Your Foreclosure Solutions
If you received notice from the bank that you've exceeded the negative amortization cap or are due to be recast, you're probably faced with much higher payments than you were promised when you received the loan. Some borrowers are able to cover the full payments, however the sharp increase is a challenge for many families. If you can't afford the new payments, you do have options that will prevent foreclosure.
Refinancing Your Mortgage: If you have good credit, you may be able to refinance your mortgage into a fixed-rate loan. Your payments will be higher, but you won't be subject to wildly fluctuating payments. If your home value is well below the amount you owe, you may have to make an additional down payment.
Modify Your Mortgage: If you can't refinance, your lender may be willing to modify your existing loan to make your payments more stable. Options include extending the term.
Sell Your Home: If you can't afford the new payments, you may be able to sell your home. In a declining market, it's unlikely that you'll sell the home for the full loan balance, but your lender may accept a short sale in order to avoid paying foreclosure fees. Your lender must approve the sale, so contact them before beginning a short sale.
Request a Forbearance: Forbearances are usually available for borrowers facing temporary hardship such as a job loss or serious illness. You should request one if you expect to be able to make the full payments once your situation improves.
File for Bankruptcy: Bankruptcy won't prevent foreclosure if you're unable to make the payments once you emerge from the process, but it may reduce your other debts so you can continue to pay your mortgage. It will also buy you time to sort out your finances. Remember that it will damage your credit, so pursue other options before filing for bankruptcy.

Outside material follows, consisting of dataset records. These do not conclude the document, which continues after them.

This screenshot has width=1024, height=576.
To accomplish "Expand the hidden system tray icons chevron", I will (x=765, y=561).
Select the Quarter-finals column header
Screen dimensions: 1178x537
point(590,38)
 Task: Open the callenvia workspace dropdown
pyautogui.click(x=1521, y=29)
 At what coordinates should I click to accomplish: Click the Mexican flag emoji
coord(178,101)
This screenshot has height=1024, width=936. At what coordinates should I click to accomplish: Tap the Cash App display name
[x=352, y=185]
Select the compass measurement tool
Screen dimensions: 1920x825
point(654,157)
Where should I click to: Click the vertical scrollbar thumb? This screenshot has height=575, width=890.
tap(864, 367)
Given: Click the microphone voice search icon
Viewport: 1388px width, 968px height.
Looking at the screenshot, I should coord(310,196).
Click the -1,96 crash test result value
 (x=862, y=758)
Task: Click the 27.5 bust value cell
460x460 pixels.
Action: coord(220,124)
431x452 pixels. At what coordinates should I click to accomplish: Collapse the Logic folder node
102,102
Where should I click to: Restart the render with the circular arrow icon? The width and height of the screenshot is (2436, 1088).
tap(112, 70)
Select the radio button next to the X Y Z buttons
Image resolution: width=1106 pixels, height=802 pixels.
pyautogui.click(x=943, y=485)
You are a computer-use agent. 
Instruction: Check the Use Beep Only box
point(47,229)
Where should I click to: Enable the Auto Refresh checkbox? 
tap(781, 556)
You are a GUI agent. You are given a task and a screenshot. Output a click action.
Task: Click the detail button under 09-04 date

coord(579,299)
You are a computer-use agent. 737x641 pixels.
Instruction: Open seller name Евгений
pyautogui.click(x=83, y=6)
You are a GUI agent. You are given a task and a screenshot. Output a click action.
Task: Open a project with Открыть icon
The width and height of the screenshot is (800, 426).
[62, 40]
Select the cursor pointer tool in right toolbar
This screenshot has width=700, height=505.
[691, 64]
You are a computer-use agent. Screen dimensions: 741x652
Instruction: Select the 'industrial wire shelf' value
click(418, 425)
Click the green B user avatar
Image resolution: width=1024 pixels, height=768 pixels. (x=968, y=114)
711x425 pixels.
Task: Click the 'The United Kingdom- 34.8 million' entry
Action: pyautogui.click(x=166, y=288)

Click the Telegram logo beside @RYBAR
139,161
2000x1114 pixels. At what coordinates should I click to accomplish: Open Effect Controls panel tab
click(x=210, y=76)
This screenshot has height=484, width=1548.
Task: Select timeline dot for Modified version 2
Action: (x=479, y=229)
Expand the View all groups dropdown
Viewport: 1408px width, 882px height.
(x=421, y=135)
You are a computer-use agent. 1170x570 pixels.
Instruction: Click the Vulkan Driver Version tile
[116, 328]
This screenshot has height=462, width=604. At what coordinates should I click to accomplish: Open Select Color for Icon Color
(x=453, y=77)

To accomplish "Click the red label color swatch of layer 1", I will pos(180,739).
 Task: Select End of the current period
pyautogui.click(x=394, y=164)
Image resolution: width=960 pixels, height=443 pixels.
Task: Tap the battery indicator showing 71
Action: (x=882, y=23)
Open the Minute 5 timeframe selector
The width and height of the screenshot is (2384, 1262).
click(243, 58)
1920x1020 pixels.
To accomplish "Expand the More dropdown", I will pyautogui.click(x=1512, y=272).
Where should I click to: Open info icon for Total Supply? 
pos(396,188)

Offer a Deed-in-Lieu: Some lenders will accept the deed to the house in lieu of foreclosure. You will lose your home, but your credit report won't be tarnished by a foreclosure. Contact your lender to discuss this option rather than simply walking away from the house.
The best way to avoid foreclosure is to contact your lender the moment you realize you're in trouble. Don't wait for the notice of default or until you're behind in your payments. If you act now, you'll have more flexibility in find the right solution to your payment option mortgage.